Parte de una panceta de cerdo entera. La mía, comprada en el carnicero, pesaba más o menos unos 2 kg.
Quita el sobrante de grasa y, después, retira algo de la parte magra para que no quede tan gorda.
Si te resulta mas cómodo, parte la panceta por la mitad para poder manipularla y secarla mejor (a mi entera se me hacía demasiado grande).
Cura la panceta en sal. Yo he usado 2 kg de sal gorda, pero lo importante es que quede completamente cubierta. Un recipiente de barro va de maravilla para esto porque ayuda a que respire .
Déjala curar unas 4 horas. Podrías dejarla hasta 8 horas; te animo a hacer diferentes pruebas.
Mientras se cura la panceta, machaca en un mortero 2 dientes de ajo y resérvalos
Pasadas las 4 horas (o más, si así lo has decidido), saca la panceta de la sal y retírale el exceso con papel de cocina.
Espolvorea el pimentón dulce por toda la superficie. La cantidad aproximada es una cucharadita colmada, pero sé generoso y cubre bien ambos lados.
Añade el ajo que tenías reservado y extiéndelo muy bien con las manos por toda la superficie. El truco es hacerlo como si le dieras el mejor masaje a alguien muy querido.
Con un cuchillo afilado, haz un orificio en una de las esquinas de la panceta.

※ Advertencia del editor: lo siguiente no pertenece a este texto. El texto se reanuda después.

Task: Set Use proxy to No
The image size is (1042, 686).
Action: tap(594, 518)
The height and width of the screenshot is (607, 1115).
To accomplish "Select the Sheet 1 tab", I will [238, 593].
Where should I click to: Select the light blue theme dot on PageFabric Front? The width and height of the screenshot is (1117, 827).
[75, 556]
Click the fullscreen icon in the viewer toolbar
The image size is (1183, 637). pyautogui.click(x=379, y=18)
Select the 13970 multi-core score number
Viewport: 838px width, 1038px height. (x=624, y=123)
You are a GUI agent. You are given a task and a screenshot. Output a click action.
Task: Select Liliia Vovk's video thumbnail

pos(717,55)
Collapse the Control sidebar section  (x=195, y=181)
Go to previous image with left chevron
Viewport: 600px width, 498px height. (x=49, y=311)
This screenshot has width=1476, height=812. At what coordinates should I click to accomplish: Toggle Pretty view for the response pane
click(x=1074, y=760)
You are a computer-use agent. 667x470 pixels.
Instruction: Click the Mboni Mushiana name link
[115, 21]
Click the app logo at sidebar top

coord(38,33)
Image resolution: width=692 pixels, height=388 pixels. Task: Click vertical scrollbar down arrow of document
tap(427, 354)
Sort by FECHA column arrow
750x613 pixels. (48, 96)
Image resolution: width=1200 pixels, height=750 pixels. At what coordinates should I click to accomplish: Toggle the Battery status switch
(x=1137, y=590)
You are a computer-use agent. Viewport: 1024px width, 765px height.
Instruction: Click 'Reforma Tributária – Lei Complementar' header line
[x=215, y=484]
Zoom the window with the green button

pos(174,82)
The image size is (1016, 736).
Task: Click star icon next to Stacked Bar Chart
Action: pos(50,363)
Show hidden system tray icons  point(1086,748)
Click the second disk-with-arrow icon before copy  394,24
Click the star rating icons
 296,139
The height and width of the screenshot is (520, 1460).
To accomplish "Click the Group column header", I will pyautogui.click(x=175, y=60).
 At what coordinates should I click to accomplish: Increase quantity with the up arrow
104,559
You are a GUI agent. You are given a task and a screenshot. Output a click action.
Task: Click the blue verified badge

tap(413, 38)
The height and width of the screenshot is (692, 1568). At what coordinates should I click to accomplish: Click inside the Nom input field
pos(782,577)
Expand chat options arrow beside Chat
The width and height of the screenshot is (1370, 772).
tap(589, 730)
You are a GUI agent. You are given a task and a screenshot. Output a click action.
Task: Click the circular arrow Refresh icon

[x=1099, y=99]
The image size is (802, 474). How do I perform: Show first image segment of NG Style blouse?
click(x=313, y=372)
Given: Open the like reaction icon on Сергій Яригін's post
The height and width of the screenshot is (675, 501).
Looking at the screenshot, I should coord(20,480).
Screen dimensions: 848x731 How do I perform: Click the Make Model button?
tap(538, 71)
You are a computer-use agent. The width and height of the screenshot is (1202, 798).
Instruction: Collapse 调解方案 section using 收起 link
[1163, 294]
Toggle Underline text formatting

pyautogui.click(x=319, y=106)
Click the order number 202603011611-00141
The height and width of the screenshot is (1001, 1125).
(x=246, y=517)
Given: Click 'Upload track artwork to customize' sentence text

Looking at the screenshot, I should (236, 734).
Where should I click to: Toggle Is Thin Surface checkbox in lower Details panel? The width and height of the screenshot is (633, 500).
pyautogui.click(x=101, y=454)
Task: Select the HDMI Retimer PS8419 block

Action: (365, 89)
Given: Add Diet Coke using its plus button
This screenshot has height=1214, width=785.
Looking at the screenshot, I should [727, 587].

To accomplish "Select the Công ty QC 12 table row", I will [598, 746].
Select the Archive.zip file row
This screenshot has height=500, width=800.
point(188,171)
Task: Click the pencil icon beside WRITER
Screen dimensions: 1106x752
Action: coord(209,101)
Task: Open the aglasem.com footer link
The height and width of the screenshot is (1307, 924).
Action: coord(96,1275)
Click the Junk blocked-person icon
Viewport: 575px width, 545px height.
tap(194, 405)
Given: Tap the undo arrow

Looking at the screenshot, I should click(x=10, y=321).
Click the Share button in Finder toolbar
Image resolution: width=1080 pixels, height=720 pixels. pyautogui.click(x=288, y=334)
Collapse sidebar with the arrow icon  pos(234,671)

Pasa una cuerda de cocina por el agujero y cuélgala en un lugar fresco y seco. Si no dispones de un sitio así, puedes hacerlo en la nevera colocando la panceta sobre una rejilla y dándole vueltas cada 2 días.
Pasadas dos semanas, ya tienes tu panceta casera adobada, lista para hacer tus mejores torreznos.